- DATA SHOWN

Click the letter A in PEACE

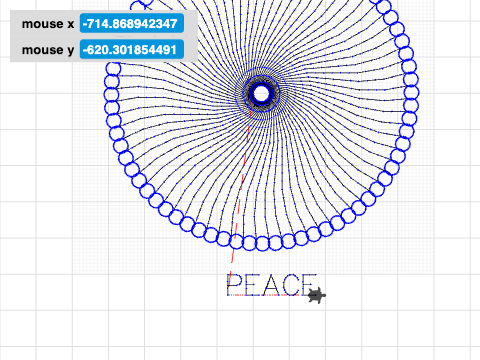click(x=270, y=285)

* * *

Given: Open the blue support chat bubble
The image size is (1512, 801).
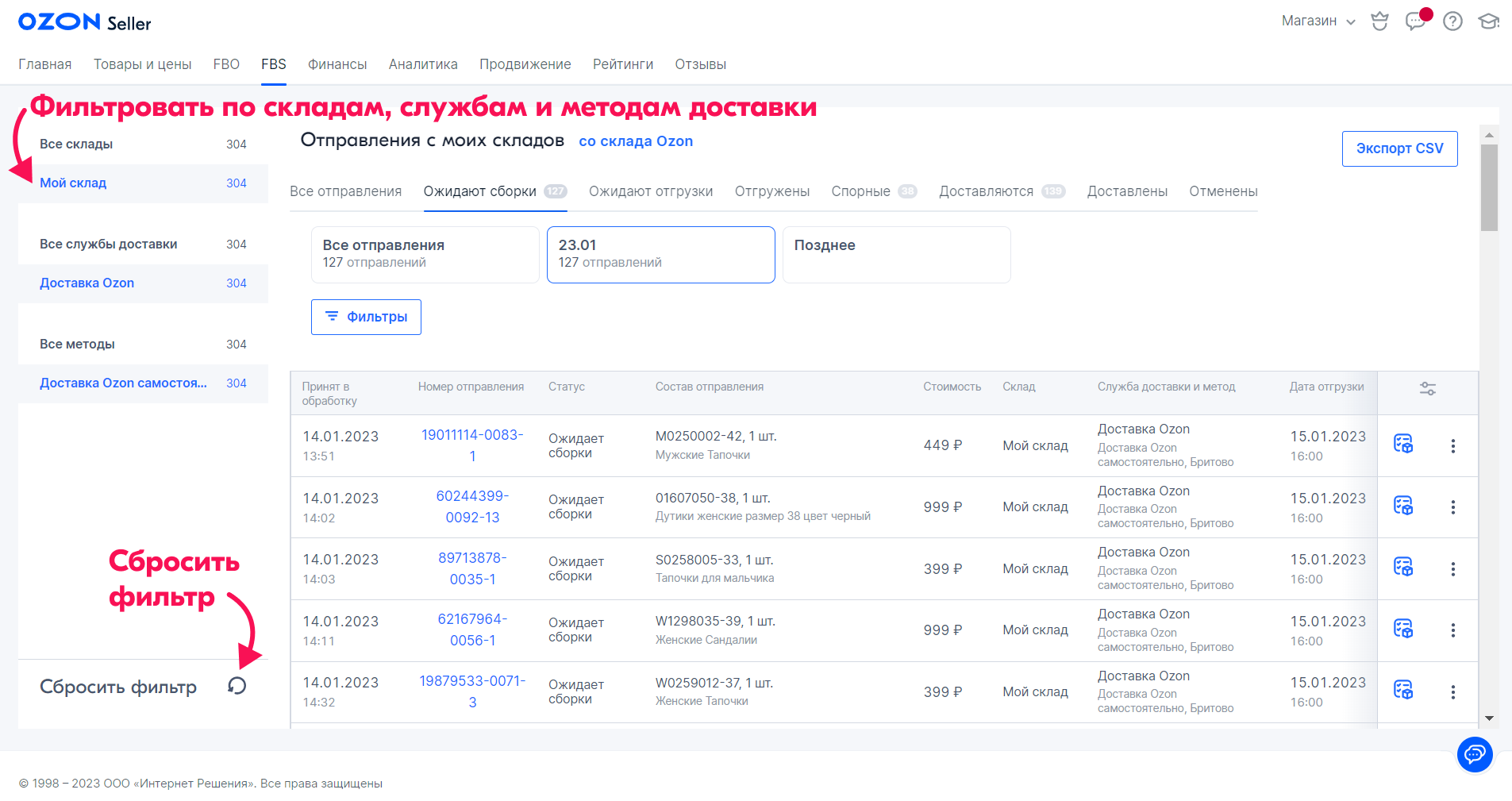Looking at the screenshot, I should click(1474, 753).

* * *

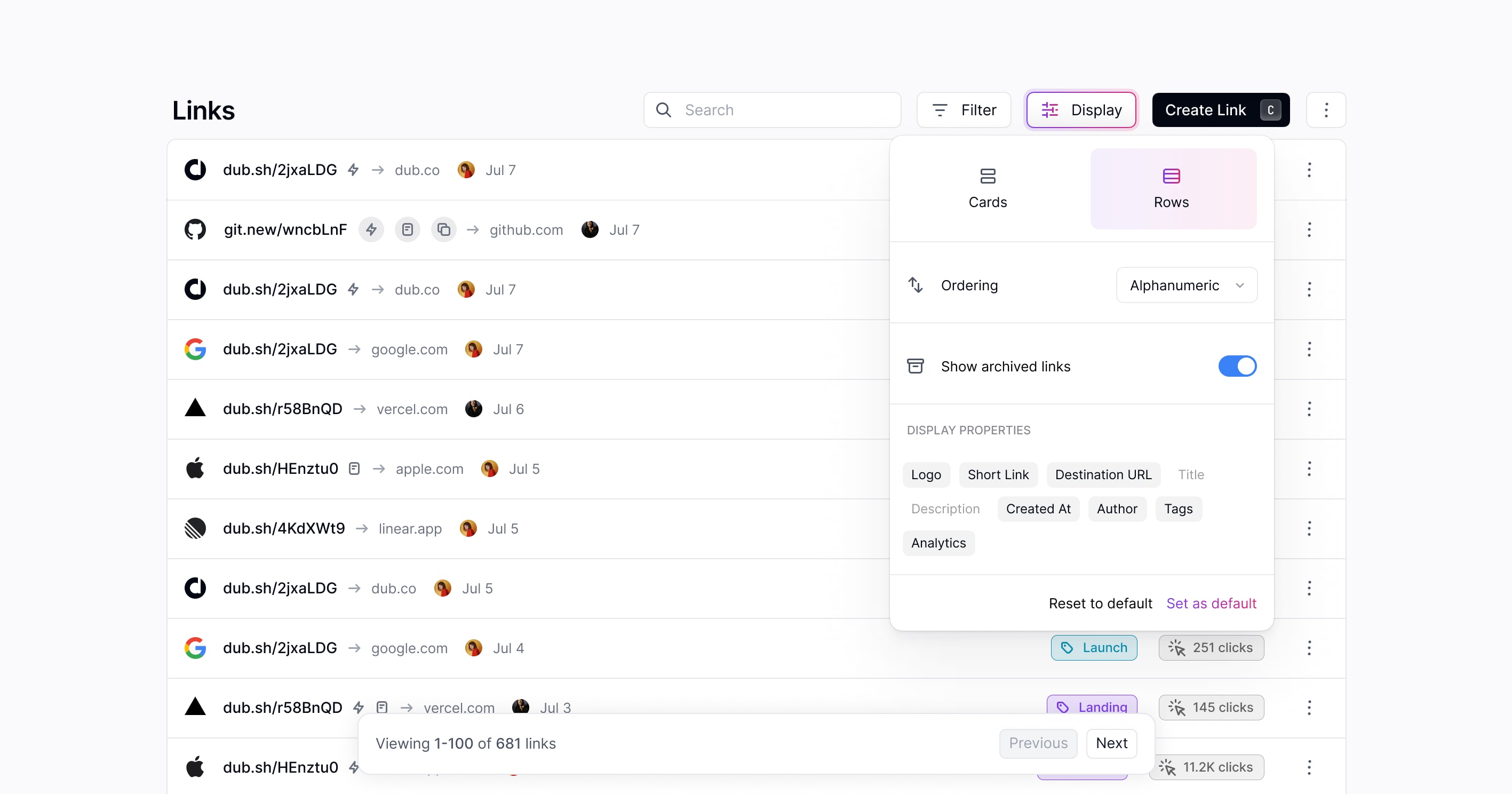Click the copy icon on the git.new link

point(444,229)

- PROBLEM STATEMENT
Copy out the data beginning at the line that contains "Given: Open the blue support chat bubble" and ending after the line that contains "Looking at the", with both of those lines included. Omit the pictures from your copy.

- ANSWER FOR THIS EXERCISE
Given: Open the blue support chat bubble
The image size is (1512, 801).
Looking at the screenshot, I should click(1474, 753).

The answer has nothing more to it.